Armelle, femme transgenre de 22 ans, employée dans une fromagerie, fait les allers-retours entre Aurillac, où elle vit, et Clermont-Ferrand, où elle est suivie, soit quatre heures de route à chaque fois.

- Regard -

En zone rurale, "il faut avoir une sacrée force de caractère pour ne pas se laisser toucher par le regard des autres", dit Armelle.

"Ce n'est pas toujours évident", confirme Isaac Douhet : si la famille d'accueil où il a été placé enfant et ses voisins ont "bien vécu" sa transition, il a rencontré des attitudes malveillantes, surtout en milieu scolaire.

"Les gens ne comprennent pas, ils vous regardent de travers, se retournent dans la rue, il va y avoir des insultes." Lors d'une formation, il a été passé à tabac par d'autres élèves.

Sarah Valroff, autoentrepreneur non-binaire de 29 ans au style androgyne, se fait appeler Saraph (contraction de son prénom de naissance et de Raphaël) et a adopté le pronom "iel" (pour mêler il et elle).

Pour ne pas s'attirer d'ennuis, il évite de s'"habiller en homme dans le centre du bourg" d'Ambert où il s'est installé fin août, parfois "de tenir la main" de son compagnon.

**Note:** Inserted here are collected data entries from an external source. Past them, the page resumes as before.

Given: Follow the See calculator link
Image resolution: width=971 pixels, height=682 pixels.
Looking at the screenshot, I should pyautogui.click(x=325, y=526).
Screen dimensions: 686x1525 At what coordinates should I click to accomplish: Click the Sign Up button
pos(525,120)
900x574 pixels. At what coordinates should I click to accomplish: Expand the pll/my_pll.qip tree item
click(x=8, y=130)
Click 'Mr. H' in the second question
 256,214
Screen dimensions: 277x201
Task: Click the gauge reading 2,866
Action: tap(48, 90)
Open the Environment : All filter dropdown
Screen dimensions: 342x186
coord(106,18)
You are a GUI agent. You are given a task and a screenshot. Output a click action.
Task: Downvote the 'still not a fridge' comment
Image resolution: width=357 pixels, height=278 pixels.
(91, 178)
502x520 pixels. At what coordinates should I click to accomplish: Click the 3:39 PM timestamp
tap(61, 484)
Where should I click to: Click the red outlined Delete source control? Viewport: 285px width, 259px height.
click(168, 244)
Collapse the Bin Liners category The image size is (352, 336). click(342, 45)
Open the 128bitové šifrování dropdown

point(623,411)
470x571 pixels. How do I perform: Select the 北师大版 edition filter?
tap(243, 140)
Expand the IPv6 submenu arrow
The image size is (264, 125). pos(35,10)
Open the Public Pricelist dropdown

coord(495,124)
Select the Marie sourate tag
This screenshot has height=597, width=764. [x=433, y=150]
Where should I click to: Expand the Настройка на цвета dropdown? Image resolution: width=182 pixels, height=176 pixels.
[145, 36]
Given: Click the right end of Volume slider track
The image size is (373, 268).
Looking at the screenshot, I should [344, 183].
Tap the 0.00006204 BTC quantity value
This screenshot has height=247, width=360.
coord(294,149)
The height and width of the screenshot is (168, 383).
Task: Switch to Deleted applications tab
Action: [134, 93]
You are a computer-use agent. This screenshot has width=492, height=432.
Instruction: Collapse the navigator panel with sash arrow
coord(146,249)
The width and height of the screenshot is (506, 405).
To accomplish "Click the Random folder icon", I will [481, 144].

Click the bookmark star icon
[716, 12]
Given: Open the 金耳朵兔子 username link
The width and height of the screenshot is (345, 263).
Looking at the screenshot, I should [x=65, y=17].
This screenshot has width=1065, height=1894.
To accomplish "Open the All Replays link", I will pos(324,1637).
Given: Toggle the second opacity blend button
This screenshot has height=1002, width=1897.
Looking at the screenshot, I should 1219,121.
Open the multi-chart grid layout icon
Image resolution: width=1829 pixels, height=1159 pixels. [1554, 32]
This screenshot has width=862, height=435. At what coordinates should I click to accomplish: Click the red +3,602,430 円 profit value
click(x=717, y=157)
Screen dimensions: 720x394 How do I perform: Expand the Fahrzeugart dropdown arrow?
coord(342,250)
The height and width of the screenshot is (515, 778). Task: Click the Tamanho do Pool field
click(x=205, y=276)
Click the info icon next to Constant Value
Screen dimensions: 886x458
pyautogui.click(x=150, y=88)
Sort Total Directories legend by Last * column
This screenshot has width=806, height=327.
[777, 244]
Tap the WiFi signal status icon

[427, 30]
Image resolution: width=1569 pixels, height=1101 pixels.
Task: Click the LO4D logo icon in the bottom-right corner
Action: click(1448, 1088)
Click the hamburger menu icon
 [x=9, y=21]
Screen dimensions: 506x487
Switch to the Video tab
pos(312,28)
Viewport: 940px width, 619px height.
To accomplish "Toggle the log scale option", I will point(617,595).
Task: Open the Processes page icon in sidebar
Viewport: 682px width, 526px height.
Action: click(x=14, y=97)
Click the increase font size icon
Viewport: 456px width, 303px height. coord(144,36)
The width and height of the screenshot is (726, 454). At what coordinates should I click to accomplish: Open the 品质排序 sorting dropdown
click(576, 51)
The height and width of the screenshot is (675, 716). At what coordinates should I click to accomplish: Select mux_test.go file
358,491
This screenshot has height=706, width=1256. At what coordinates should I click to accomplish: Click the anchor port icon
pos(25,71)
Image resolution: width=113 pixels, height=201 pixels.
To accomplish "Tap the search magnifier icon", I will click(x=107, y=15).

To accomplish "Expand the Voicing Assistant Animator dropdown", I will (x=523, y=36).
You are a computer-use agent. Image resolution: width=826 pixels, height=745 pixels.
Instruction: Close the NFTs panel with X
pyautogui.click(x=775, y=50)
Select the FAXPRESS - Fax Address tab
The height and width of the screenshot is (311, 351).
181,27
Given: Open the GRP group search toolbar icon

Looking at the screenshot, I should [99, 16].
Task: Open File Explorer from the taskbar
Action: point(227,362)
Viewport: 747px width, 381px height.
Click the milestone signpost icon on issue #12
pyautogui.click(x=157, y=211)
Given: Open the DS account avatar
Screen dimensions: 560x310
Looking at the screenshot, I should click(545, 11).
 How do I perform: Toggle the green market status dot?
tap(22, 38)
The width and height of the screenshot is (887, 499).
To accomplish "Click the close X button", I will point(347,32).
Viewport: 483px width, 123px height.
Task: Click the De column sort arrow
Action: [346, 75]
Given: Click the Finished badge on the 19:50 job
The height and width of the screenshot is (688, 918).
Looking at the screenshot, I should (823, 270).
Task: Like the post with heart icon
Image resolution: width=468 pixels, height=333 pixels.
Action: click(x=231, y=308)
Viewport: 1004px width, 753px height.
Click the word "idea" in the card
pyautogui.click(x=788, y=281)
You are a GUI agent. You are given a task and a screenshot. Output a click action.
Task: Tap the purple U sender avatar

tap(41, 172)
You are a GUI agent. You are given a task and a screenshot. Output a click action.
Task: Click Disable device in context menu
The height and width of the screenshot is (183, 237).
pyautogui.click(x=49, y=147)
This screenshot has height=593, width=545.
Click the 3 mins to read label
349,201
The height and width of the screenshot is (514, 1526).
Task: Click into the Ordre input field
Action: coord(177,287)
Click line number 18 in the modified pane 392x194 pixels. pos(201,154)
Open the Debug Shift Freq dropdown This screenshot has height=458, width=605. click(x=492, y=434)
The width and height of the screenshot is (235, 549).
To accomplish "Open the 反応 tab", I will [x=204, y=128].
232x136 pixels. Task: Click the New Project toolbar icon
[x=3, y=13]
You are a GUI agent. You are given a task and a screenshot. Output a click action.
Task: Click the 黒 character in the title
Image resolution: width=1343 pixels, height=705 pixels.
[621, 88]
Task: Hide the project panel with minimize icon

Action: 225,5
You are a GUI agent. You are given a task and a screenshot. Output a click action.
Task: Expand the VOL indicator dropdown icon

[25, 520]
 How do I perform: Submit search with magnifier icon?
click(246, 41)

"Plus l'environnement est petit, plus celles et ceux qui vont sortir du lot vont renforcer leur singularité", constate Mme Le Corre. "C'est un peu du cas par cas" mais "ce sont plus des questions générationnelles que géographiques."

Plusieurs des témoins interrogés ont fait le choix de partir vivre en ville.

Valentin s'est installé à Vichy, Isaac Douhet à Clermont-Ferrand où il apprécie d'être "noyé dans le monde" et peut facilement se rendre au 25 Gisèle Halimi, lieu d'accueil pour les femmes et les hommes transgenres où la docteure Karinthi le suit.

Armelle envisage de déménager dans une grande ville pour faciliter son suivi, se sentir "plus à l'aise" et rencontrer d'autres personnes trans.

- Podcast -

Pourtant, "il y a une nouvelle ruralité qui s'ouvre, avec des personnes qui partent de la ville pour s'installer en milieu rural et qui développent des associations", selon la sociologue Virginie Le Corre.

Il y a une "différence notoire entre les plus jeunes qui ont eu internet et les autres (...) enfermés sur leur village". Aujourd'hui, les personnes trans acceptent davantage de parler, "refusent de se cacher, souvent par militantisme".

Dans son podcast "Horizons queer" Saraph met en lumière des parcours et des modes de vie de personnes queer en zone rurale, "pour donner des représentations aux plus jeunes", "être l'adulte" qu'il aurait "aimé voir dans (son) enfance".

Dermot Duchossois, un homme transgenre de 23 ans à la barbe naissante, s'est épanoui à Pionsat, 1.000 habitants, où il est auxiliaire de vie.

Seuls les responsables de la grande surface où il travaillait quand il a effectué sa transition ne l'ont pas acceptée: "Ils refusaient que je sois dans le vestiaire des hommes, c'était gênant pour moi d'être avec des filles en sous-vêtements..."

Sinon, "je ne me suis jamais senti regardé quand j'ai commencé à changer dans mon village. Ca a été très bien accepté. Les personnes, même très âgées, demandaient toujours de mes nouvelles".